The differences in the mean between datasets for regions 10 and 13 are most notable in NCEP2. As for the globe, variance and skewness show a greater sensitivity to dataset choice compared with the mean. Regions 3 and 18, both located in the Northern Hemisphere extratropics, show a clear step change in NCEP2 in standard deviation in Tmin occurring around 1998. After examination of all regions, the step change is found in most regions in this latitude band, as well as in region 10. This inhomogeneity in NCEP2 is dominant enough to have a signature in the global standard deviation. We assume that this step change is artificial, but a metadata search of NCEP2 around this time has not determined the cause. Further discussion on this issue is provided in section 4. While NCEP2 shows the largest differences across the regions, disagreements with HadGHCND are also found in ERA-Interim, JRA-55, and MERRA-2. For example, for Tmin there is a decreasing trend of −0.04°C in standard deviation for region 10 in HadGHCND, while the other datasets, excluding NCEP2, indicate an increasing trend. In terms of changes in skewness, trends are mostly nonsignificant and centered around zero. While in region 3 skewness values are similar between all datasets for Tmax, other regions show distinctions, particularly in NCEP2 and for Tmin.
In summary, irrespective of dataset choice, changes in mean Tmax and Tmin are robust for many regions, and a significant increasing trend is found for the globe. For the other statistical moments, a higher sensitivity to dataset choice is clear. The degree of sensitivity, however, is shown to be dependent on the region, with regions of known high-quality data being more similar between datasets, with the exception of NCEP2.
c. Time series of decadal extreme value fits
To investigate changes in the extremes, Figs. 9–13 show time series of the location, scale, and shape parameters that have been estimated from stationary PP fits over 10-yr moving windows. The extremal point process model is fitted to the high and low tails of both daily maximum and minimum temperature anomalies (Tmaxhigh, Tmaxlow, Tminhigh, and Tminlow). As before, extreme values are defined as those data points that exceed a threshold of 1.5% (in the upper or lower tail). We use running decadal windows to ensure sufficient data points are available for a robust statistical analysis.
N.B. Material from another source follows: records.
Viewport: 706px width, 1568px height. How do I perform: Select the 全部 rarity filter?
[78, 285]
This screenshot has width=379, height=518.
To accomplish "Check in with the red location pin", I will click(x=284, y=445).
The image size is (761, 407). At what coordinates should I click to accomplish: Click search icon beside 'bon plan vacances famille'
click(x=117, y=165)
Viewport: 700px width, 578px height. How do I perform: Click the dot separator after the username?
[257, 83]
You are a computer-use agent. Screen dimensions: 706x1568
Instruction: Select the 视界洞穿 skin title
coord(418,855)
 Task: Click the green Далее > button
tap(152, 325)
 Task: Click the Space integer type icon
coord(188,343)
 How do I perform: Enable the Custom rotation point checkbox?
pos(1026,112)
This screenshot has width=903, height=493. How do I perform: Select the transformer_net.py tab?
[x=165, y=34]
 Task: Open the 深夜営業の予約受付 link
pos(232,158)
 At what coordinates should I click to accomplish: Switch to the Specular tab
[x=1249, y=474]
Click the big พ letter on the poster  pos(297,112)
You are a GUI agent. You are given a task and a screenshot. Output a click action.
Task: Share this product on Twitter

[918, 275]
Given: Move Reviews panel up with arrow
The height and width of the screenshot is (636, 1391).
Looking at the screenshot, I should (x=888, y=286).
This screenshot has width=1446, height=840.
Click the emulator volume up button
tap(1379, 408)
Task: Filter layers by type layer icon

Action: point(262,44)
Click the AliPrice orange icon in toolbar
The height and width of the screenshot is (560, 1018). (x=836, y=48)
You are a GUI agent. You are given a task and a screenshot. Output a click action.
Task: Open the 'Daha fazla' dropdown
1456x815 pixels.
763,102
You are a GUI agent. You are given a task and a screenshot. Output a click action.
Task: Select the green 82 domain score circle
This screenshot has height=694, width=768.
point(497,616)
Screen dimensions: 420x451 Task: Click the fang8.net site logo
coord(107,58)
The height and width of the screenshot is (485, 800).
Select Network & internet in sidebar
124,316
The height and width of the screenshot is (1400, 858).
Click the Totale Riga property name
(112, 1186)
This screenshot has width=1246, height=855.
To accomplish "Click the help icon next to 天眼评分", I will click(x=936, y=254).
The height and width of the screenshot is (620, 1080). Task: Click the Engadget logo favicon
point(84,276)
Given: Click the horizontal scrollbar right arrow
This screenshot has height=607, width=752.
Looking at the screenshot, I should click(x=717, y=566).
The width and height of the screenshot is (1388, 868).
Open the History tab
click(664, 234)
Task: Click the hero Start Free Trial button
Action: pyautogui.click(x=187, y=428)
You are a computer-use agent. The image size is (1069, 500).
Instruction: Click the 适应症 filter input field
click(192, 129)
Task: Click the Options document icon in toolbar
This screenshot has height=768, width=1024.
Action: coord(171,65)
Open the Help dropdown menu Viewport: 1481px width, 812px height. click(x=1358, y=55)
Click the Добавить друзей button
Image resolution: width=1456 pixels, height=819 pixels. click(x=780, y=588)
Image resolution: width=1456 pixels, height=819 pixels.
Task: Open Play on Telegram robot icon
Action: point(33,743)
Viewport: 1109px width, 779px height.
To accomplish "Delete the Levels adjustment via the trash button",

For the globe (Fig. 9), significant increasing trends in the location parameter are shown for the high tails of both Tmax and Tmin across all datasets. Here, a trend of 0.21 per decade (Tmaxhigh) and 0.31 per decade (Tminhigh) is calculated for HadGHCND, with similar trends in most reanalyses. Mostly significant decreasing trends are found for the low tails of Tmax and Tmin, excluding nonsignificant trends in HadGHCND and MERRA-2 (Tmaxlow). The time series of NCEP2 for Tminlow again shows a step change occurring around 1998, where the location parameter decreases substantially more than for the other datasets. Although smoother than the step change in NCEP2 shown for global variance (Fig. 4), because of the use of decadal windows compared with annual data, this suggests that the inhomogeneity in NCEP2 is related to the cold tail of the distribution of minimum temperature anomalies. Section 4 discusses this in more detail. Overall, the location parameter for the globe indicates increasing trends in the high tails, along with decreasing trends in the low tails. This indicates a shifting distribution toward warmer conditions, with both and cold extremes becoming warmer.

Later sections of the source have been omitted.